Put simply, AI-washing could be anything from exaggerating the abilities of an organisation’s deep-learning models to simply making everything up. For its part, Amazon said the outcry was due to a “misconception” that Just Walk Out relies on human reviewers watching shoppers live from India. “The underlying machine learning model is continuously improved by generating synthetic data and annotating actual video data,” said spokesperson Sarmishta Ramesh, adding its associates validate a “small portion of shopping visits” via video for accuracy. The Information’s report claimed 700 out of every 1,000 sales were manually reviewed. Whatever the truth, whenever there’s a new high-impact technology, there are usually some waiting in the wings to take advantage of hype and peddle snake oil. 

The Amazon affair prompted backlash when it resurfaced on social media this month. But, notes Janet Vertesi, associate professor of sociology at Princeton, the phenomenon of people doing the work promised by automation is so common, she and colleagues have termed it “pre-automation”. 

Vertesi describes AI as a “powerful decoy” that disguises the realities of offshoring to low-paid workers in developing economies. Evidently, some companies aren’t only failing to recognise the labour of these hidden outsourcers, they are also pretending that they are lines of code.

AI-washing: should I worry?

Technologists often say one of the biggest barriers to widespread AI adoption is a lack of trust. That’s a reason why so many businesses, including Amazon, have committed to ‘responsible AI’, with information-sharing, transparency and public reporting of capabilities or AI models. 

Such commitments do not seem to be working. In the business world, both employees and senior executives remain fearful of the technology, with around half of each group showing trepidation according to a recent Workday study.

The latest accusations levelled at Amazon show why. For any organisation leading AI implementations it’s important to be honest. In time, businesses will have to be more upfront about their actual capabilities anyway.

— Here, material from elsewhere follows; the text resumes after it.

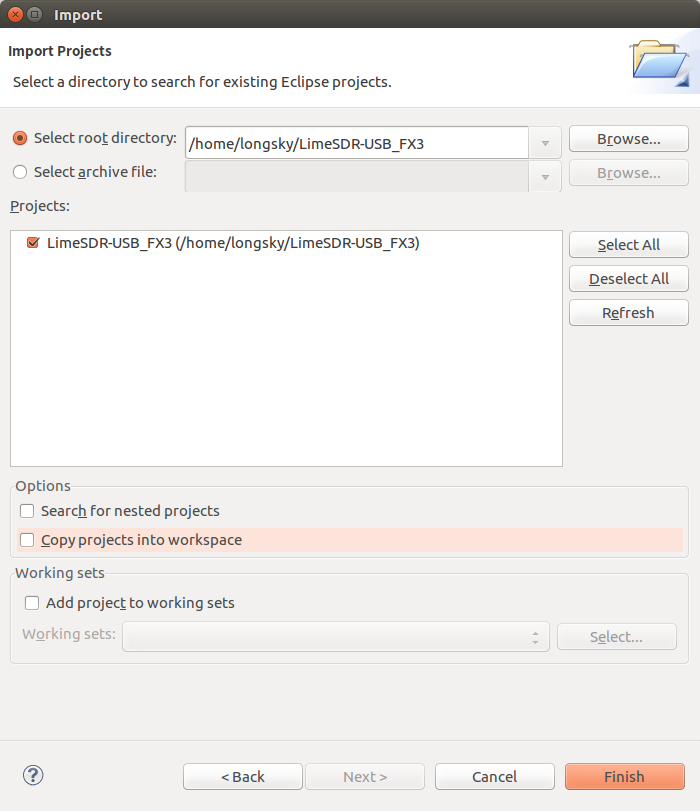
Task: Open the Working sets combo box
Action: (336, 637)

Legislators in the EU understand that “trust is a must” and are regulating accordingly. With ‘explainable AI’, it’s not just users who must be informed about the decision-making processes of machines. Everyone who could be impacted by it, or a data point contributing to it, should also be able to understand the whys and the hows. 

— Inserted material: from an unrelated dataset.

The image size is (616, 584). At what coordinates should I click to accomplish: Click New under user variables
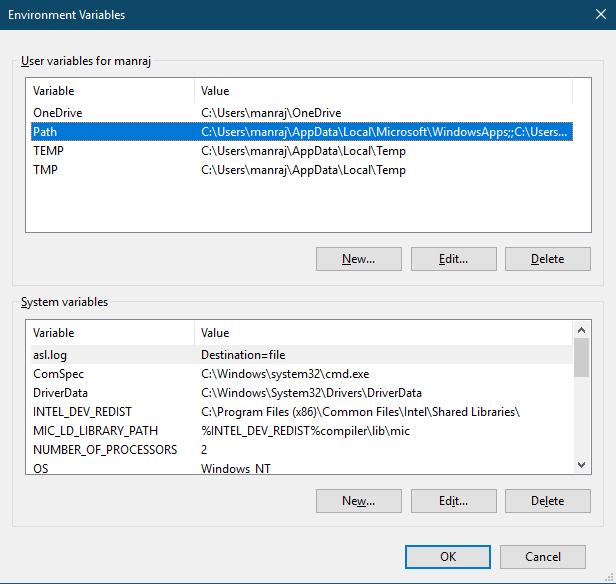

In November 2023, the UK government introduced legislation to deal with another AI-washing example. With the Autonomous Vehicles Bill, British lawmakers are establishing a legal framework to put a stop to manufacturers marketing vehicles as ‘autonomous’ when they are more like regular cars with digital trinkets. In short, AI snake oil may soon be a criminal matter.

The Amazon example appears to be more of a cynical corporate fudge than a Terminator-style AI apocalypse. But what better example to highlight the importance of building trustworthiness? If businesses care at all about their reputation, then they should tread carefully to ensure they are not misleading their customers or the public with AI-washing. Transparency is absolutely key, and organisations should think long and hard about how to develop their AI strategy openly and honestly, lest distrust threaten to disrupt their whole business or cause AI fatigue among the general public.